Dia menambahkan bahwa saat ini PTFI sedang bekerja keras untuk menyelesaikan beberapa pekerjaan fisik hingga akhir Desember 2023, kemudian akan memasuki tahap pra-pemeliharaan (pre-commissioning) dan pemeliharaan (commissioning) untuk memastikan bahwa seluruh fasilitas berfungsi dengan baik dan memulai operasionalnya pada akhir Mei 2024.
“Setelah beroperasi, smelter kedua ini akan mencapai kapasitas produksi penuh pada Desember 2024,” tambahnya.
BACA JUGA:
Progres Pembangunan Freeport Indonesia di JIIPE Gresik Capai 80 Persen
Sementara itu, Presiden Direktur PTFI, Tony Wenas, mengatakan bahwa salah satu tantangan utama dalam penyelesaian smelter adalah manajemen proyek yang tidak mudah.
“Proyek ini melibatkan banyak subkontraktor dan tenaga kerja yang jumlahnya besar, dan kami harus memadukannya agar semuanya berjalan lancar,” katanya.
Tony menjelaskan bahwa hingga kuartal III 2023, keberadaan smelter PTFI telah memberikan kontribusi signifikan pada nilai investasi untuk hilirisasi.
“Menurut data dari Kementerian Investasi/Badan Kohttps://www.pilar.id/indeks/ordinasi Penanaman Modal (BKPM), realisasi investasi untuk hilirisasi di sektor mineral mencapai Rp151,7 triliun, di mana tembaga memberikan kontribusi sebesar Rp47,6 triliun,” ujarnya.
BACA JUGA:
Freeport Gresik Sulap Limbah Jadi Bahan Bernilai Ekonomis
Dengan percepatan investasi ini, Indonesia diharapkan akan menjadi pemain penting dalam industri pertambangan dan hilirisasi.
“Ada banyak investasi yang akan masuk ke Indonesia untuk menciptakan nilai tambah yang lebih besar.

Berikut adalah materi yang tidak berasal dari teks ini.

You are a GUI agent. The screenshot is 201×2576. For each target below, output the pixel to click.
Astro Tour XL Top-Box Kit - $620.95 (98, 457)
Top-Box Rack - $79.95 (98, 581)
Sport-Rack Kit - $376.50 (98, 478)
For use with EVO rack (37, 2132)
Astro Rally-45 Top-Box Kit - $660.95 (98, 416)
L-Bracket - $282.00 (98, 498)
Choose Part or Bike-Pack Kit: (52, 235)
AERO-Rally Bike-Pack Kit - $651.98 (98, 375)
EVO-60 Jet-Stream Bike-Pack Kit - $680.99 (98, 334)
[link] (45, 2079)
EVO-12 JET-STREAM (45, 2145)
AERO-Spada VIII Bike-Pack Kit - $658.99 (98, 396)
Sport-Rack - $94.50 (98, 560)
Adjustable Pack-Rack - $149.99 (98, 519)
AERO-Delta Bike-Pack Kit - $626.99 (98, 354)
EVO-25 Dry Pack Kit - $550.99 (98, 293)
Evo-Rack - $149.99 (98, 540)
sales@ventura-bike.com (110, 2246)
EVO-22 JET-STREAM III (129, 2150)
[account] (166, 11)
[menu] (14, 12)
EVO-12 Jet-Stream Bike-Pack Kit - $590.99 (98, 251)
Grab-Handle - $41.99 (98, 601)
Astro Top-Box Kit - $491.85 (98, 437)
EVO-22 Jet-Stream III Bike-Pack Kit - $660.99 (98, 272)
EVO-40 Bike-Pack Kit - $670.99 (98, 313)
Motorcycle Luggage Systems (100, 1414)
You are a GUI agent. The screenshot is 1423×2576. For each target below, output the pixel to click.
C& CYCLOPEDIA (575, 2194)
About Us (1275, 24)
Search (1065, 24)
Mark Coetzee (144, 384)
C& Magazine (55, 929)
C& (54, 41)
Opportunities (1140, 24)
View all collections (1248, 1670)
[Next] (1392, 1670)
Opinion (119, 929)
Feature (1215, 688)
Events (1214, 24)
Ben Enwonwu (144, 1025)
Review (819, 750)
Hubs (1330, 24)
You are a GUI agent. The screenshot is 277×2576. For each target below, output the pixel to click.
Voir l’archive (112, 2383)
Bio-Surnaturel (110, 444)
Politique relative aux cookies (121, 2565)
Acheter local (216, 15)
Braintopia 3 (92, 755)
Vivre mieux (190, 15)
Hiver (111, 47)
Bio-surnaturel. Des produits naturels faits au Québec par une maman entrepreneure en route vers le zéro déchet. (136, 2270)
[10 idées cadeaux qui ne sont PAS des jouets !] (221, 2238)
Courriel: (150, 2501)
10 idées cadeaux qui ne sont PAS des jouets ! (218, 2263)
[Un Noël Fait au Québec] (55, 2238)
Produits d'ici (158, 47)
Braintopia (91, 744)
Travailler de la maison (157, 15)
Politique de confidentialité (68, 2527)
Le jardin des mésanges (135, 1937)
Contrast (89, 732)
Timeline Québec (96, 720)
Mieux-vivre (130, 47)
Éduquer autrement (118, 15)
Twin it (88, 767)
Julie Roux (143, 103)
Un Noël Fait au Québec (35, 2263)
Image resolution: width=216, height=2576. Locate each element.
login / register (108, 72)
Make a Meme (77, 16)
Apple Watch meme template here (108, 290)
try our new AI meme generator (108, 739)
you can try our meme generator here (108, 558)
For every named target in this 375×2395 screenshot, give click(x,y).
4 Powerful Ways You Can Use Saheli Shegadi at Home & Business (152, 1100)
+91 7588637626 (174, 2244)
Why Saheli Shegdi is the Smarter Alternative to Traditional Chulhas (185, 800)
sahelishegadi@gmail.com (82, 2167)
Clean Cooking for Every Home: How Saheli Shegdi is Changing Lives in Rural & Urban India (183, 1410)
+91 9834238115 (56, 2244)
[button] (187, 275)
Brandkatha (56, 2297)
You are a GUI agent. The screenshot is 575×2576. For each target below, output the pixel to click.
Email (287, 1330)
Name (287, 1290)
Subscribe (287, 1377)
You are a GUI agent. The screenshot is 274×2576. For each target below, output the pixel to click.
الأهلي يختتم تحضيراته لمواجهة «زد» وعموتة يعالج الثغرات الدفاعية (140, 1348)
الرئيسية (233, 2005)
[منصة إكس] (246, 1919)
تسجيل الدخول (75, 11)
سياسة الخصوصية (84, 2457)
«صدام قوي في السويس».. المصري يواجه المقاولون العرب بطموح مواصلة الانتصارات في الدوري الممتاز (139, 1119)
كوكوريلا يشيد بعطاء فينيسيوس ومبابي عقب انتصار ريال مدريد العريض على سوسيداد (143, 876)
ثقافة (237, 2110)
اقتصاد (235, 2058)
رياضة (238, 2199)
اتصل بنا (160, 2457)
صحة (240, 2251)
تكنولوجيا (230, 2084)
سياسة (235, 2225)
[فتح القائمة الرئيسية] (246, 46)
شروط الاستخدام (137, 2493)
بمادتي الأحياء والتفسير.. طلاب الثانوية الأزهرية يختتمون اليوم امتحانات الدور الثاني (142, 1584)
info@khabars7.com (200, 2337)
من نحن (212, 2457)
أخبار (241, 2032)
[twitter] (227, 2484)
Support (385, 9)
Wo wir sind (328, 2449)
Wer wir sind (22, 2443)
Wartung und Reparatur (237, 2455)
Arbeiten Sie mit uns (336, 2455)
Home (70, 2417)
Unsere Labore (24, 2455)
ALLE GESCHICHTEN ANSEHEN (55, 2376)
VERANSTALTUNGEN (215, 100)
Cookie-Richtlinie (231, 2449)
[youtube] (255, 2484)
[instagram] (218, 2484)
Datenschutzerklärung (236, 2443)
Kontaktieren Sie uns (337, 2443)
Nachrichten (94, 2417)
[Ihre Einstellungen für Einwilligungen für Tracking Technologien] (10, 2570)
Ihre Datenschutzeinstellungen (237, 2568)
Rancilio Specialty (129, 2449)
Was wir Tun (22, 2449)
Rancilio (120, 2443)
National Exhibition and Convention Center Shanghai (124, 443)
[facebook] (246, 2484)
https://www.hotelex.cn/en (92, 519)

Permintaan akan produk tambang akan semakin tinggi, dan ini merupakan peluang besar. Indonesia akan menjadi pemain yang diakui di dunia,” tambahnya.
PTFI telah menginvestasikan USD 2,9 miliar, atau sekitar Rp 43 triliun per Oktober 2023, dari total anggaran USD 3 miliar dalam pembangunan smelter kedua ini. Setelah beroperasi penuh, smelter ini akan memiliki kapasitas produksi sebesar 1,7 juta dry metric ton (dmt) untuk mengolah konsentrat tembaga dan menghasilkan katoda tembaga hingga 600 ribu ton per tahun. [dny/but]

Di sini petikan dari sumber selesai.